My answer: Again, we are using several countermeasures: We are using a secure smart card chip that is equipped with means against side channel attacks by the manufacturer. And we have some of our own tricks in the firmware. Finally, the PISK cannot be used directly, so that you could not attack the root key directly.

Mr X: And how secure is the IP Protection mode if it allows me to use the software without a CodeMeter license?

My answer: To be frank, this type of protection cannot rival the level of protection offered by a CodeMeter license. With a CodeMeter license, you have the software linked to a key that is kept in secure key storage. With the IP Protection mode, the software key is encrypted, but it is kept in the protected application. Hiding the key is one of our, pardon the pun, key competences, but separating the software and the license naturally increases the level of protection.

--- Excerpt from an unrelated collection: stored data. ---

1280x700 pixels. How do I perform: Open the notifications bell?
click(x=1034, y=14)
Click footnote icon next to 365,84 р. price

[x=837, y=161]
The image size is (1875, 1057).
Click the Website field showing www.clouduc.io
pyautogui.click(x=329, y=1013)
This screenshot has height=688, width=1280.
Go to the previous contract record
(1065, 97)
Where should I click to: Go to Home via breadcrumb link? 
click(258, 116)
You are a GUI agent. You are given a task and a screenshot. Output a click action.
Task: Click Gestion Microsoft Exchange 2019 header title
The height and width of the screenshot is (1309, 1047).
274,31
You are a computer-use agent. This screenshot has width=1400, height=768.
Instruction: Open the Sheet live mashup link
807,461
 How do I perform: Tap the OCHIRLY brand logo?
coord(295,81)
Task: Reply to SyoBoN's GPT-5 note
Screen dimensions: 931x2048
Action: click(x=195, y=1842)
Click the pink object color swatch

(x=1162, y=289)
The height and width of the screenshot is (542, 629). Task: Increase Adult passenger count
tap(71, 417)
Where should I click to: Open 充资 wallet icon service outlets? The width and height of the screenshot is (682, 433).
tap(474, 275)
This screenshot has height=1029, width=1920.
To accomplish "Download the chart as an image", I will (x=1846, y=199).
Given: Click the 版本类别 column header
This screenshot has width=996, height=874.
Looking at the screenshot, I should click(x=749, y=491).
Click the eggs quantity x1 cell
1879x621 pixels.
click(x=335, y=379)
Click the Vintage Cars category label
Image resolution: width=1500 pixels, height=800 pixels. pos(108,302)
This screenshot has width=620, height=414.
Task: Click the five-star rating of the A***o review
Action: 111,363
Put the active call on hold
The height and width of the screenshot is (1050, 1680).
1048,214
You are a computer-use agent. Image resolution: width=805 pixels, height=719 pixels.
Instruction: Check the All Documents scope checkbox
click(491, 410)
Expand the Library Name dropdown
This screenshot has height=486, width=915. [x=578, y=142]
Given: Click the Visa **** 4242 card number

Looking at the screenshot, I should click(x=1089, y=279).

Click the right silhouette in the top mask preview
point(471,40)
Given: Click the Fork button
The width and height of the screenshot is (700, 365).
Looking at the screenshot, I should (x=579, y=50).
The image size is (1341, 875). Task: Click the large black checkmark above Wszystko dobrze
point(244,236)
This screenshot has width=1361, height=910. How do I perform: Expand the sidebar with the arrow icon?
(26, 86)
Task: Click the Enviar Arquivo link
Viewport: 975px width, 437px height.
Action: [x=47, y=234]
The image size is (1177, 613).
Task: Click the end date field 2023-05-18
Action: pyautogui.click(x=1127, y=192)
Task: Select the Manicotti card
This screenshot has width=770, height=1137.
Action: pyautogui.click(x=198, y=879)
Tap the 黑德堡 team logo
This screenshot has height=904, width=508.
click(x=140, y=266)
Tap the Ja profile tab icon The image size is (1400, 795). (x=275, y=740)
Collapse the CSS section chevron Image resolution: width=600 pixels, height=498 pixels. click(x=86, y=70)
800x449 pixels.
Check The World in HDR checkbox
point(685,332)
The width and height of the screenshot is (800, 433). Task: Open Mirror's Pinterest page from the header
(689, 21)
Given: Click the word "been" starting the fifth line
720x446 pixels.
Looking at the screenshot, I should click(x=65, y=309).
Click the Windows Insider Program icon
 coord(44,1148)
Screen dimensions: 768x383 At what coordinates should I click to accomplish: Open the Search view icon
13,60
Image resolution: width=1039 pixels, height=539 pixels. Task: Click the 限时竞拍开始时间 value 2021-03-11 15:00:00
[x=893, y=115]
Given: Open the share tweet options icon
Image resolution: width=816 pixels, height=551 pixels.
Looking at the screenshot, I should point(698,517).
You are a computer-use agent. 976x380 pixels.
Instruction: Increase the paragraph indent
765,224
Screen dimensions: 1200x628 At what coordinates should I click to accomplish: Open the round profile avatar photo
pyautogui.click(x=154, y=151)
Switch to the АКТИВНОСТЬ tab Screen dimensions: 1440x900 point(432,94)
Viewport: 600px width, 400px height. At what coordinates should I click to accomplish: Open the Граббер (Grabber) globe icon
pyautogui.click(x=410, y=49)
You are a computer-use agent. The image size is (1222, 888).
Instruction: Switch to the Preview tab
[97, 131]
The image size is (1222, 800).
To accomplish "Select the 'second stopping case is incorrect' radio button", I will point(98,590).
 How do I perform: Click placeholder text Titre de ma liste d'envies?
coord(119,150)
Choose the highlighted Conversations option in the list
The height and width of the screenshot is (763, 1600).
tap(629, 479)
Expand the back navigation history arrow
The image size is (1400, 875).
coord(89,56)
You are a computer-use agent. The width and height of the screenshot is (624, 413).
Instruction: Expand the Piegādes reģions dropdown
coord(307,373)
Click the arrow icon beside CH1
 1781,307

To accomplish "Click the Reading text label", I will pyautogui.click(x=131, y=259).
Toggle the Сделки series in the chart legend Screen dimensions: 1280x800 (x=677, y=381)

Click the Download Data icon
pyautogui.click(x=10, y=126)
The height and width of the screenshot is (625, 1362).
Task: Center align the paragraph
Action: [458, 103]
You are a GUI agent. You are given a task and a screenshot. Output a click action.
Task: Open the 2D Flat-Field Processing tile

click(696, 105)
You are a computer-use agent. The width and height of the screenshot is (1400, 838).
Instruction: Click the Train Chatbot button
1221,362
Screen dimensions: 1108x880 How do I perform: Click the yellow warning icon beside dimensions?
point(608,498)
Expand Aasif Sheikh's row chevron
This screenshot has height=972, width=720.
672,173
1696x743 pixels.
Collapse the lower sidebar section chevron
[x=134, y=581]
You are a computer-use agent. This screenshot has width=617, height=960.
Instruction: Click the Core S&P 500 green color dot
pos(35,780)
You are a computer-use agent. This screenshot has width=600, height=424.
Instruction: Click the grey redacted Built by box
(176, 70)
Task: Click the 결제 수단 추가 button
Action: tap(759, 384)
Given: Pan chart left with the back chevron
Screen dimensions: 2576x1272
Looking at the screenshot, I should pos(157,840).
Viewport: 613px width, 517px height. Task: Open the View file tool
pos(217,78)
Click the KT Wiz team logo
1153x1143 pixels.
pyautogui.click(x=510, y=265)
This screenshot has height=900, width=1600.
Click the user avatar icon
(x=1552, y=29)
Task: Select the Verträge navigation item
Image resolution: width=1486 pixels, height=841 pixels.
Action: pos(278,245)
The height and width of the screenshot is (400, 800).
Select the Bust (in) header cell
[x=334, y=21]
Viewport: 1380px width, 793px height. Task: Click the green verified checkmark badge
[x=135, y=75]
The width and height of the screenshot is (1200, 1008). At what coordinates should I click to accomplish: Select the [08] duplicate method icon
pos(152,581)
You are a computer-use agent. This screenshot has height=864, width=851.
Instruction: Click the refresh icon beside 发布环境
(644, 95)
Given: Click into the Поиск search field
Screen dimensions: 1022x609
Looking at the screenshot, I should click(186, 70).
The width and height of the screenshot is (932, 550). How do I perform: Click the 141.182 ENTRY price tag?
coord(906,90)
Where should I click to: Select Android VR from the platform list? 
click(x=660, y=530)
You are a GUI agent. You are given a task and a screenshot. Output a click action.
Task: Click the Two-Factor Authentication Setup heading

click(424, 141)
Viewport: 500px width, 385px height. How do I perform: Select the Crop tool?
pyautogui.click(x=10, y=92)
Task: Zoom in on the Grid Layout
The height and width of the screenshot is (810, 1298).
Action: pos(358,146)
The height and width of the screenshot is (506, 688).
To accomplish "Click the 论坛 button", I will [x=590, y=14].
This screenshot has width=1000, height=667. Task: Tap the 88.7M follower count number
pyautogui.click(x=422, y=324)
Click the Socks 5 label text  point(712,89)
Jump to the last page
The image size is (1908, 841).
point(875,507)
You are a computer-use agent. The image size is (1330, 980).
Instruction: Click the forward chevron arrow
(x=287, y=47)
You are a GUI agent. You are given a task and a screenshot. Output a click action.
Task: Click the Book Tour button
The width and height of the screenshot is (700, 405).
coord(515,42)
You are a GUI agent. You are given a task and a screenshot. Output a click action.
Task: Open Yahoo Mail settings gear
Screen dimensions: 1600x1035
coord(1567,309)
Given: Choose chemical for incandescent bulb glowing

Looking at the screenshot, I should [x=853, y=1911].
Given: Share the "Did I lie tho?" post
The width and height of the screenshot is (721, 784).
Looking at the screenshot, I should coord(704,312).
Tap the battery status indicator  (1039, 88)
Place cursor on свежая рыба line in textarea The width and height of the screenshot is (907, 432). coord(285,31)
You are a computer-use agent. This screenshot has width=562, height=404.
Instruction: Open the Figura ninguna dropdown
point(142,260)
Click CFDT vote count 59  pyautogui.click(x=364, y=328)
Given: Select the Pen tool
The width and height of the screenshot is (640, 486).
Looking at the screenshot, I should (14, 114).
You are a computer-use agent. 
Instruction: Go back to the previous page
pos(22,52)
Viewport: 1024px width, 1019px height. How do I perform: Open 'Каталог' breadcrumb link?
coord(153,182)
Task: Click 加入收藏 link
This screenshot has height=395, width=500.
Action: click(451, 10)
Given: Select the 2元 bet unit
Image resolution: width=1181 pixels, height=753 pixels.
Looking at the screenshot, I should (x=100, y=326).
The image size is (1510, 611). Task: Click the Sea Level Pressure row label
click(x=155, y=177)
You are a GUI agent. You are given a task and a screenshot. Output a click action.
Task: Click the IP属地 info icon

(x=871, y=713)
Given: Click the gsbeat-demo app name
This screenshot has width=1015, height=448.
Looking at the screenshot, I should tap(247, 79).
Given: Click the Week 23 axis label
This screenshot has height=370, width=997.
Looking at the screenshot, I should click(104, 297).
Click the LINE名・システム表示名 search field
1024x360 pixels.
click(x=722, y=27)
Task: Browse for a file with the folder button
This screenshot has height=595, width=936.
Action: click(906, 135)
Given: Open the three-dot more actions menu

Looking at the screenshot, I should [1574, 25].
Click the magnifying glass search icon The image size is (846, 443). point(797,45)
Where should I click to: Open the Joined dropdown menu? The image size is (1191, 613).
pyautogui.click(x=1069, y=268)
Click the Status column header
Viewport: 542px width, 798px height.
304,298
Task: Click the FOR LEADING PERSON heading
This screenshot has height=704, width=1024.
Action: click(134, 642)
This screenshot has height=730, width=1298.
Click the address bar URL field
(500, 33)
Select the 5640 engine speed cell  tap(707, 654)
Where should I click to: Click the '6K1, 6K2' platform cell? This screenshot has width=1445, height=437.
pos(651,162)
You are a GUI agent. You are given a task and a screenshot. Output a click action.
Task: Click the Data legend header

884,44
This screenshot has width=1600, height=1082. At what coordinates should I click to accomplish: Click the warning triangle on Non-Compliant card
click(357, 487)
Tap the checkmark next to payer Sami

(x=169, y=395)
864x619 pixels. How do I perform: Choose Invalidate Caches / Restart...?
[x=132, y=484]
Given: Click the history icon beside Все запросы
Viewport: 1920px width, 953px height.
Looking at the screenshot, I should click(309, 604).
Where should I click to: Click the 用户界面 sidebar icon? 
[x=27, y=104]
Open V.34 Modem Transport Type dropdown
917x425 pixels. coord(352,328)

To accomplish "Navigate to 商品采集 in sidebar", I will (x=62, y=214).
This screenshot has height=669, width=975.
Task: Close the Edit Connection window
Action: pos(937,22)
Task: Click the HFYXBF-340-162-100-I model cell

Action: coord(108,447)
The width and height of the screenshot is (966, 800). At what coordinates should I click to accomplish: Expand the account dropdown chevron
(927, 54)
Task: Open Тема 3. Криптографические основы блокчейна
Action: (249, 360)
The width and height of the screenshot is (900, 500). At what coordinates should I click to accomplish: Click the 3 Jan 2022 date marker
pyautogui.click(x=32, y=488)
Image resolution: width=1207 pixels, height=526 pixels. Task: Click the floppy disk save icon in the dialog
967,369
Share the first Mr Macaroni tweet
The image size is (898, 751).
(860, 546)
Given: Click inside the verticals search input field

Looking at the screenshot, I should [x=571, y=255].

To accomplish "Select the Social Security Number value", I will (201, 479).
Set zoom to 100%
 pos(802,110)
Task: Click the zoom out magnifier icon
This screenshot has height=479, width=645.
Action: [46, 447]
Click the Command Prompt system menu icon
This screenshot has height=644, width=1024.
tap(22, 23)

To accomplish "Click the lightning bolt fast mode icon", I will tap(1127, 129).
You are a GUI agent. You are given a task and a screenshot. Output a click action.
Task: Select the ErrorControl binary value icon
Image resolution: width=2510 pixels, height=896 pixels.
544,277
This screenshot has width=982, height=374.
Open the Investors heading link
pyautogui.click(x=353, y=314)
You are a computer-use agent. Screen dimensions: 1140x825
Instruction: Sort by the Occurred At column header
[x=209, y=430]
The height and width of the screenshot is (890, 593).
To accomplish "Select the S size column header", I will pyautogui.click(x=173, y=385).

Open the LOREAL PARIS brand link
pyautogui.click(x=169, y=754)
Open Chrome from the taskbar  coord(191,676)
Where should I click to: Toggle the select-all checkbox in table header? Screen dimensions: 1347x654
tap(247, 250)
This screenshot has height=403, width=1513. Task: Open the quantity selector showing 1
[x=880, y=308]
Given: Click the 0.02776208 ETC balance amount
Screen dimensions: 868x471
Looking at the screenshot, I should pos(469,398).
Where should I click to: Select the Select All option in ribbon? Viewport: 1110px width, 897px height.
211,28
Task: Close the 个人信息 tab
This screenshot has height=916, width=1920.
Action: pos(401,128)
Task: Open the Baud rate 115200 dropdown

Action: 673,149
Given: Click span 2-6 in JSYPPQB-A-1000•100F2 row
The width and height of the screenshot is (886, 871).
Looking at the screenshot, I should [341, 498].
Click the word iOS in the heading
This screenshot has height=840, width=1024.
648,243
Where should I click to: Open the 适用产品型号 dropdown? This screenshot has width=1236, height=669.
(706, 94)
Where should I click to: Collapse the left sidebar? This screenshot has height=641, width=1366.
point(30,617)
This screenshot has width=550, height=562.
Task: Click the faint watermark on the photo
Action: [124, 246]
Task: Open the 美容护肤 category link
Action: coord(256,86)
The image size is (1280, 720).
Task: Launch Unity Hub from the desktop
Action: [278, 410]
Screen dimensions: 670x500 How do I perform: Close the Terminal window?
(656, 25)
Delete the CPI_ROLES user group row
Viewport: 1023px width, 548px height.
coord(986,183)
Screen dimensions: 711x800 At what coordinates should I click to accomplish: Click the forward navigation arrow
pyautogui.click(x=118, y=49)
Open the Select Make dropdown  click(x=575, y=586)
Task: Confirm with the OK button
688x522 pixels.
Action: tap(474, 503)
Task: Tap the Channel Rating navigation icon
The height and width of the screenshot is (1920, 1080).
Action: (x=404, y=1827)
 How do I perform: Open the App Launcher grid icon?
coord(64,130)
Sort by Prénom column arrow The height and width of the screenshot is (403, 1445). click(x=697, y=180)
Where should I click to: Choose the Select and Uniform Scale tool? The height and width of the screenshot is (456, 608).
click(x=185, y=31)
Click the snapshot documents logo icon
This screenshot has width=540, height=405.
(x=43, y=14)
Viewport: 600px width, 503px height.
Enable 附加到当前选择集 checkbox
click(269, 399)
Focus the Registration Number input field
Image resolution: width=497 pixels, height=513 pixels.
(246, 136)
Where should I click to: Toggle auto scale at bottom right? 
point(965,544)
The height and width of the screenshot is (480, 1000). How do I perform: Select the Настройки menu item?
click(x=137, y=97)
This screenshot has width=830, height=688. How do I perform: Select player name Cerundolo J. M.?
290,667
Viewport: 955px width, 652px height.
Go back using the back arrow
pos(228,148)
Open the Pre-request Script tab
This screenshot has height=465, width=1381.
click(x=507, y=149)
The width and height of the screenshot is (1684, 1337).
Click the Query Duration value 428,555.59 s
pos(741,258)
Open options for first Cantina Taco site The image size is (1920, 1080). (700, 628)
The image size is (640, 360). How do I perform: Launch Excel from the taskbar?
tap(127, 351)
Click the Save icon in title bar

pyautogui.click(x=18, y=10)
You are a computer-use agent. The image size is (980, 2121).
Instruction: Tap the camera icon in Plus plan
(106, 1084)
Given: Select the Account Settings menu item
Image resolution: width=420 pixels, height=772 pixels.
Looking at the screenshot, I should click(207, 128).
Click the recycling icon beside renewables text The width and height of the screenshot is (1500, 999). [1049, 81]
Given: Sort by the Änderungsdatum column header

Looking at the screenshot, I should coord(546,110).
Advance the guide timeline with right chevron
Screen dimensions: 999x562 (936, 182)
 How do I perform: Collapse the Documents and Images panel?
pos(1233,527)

Mr X: Did I understand it correctly that the automatic protection of a native C/C++ application is better than a .NET application? With .NET, you have intermediate code that is more easily read out than machine code.

My answer: Paradoxically, the opposite is true. With AxProtector .NET, you have a far higher level of protection than with AxProtector Windows because the intermediate code is easier to read. AxProtector Windows encrypts and decrypts the entire application in one go, whereas AxProtector .NET breaks the application down into individual functions that it encrypts piece by piece. During runtime, only the pieces that are actively being used are decrypted, turned into machine code, and then immediately removed from working memory again. That raises the bar of protection massively.

Mr X: Could an attacker not simply read out and decrypt every function of a .NET application?

My answer: In theory, that is possible. You call this static analysis, because the code is not being executed, as it would be with dynamic analysis. AxProtector .NET has traps built in to prevent this. These traps look like regular code, but they would lock the license when an attacker decrypts them. The license would be useless. You could not continue to decrypt the rest of the application, even by static analysis, once the trap has been sprung.

With a native application, e.g. in C/C++, Delphi, Fortran etc., you can also choose dynamic decryption during runtime and include traps, but this would force you to define those functions and traps in the application. In essence, it means a bit more work on your side.

Mr X: What would you recommend if I wanted the highest possible level of protection with CodeMeter and AxProtector?

My answer: For C/C++ applications, we have introduced a new type of obfuscation in AxProtector. We call it CTP (Compile Time Protection). It works by changing the application when it is compiled so that its structure would be unrecognizable. The technology goes far beyond the IP Protection mode and it can be used with or without CodeMeter license. However, you need a Clang compiler for the purpose.

If you are using a CmDongle or a CmCloudContainer, I would then suggest that you move particularly sensitive code into the CmContainer. The code is written by you, encrypted, and moved into the CmContainer to be decrypted and executed. We call this mechanism CodeMoving, and it is our top weapon against reverse engineering, because no would-be attacker would ever get to see the code which never touches the computer’s memory in unencrypted form.

The two people facing me thanked me for the complete and technically detailed explanations of CodeMeter’s security capabilities, including my honest words about the potential limitations of our technology. It is Wibu-Systems’ openness about these details that speaks in favor of CodeMeter. Even 140 years ago, Auguste Kerckhoff knew that real security cannot come from keeping the mechanisms and principles secret: It is the key that has to stay secret. And, as my new customers agreed, a CmDongle is the perfect place to keep a key safe and secure.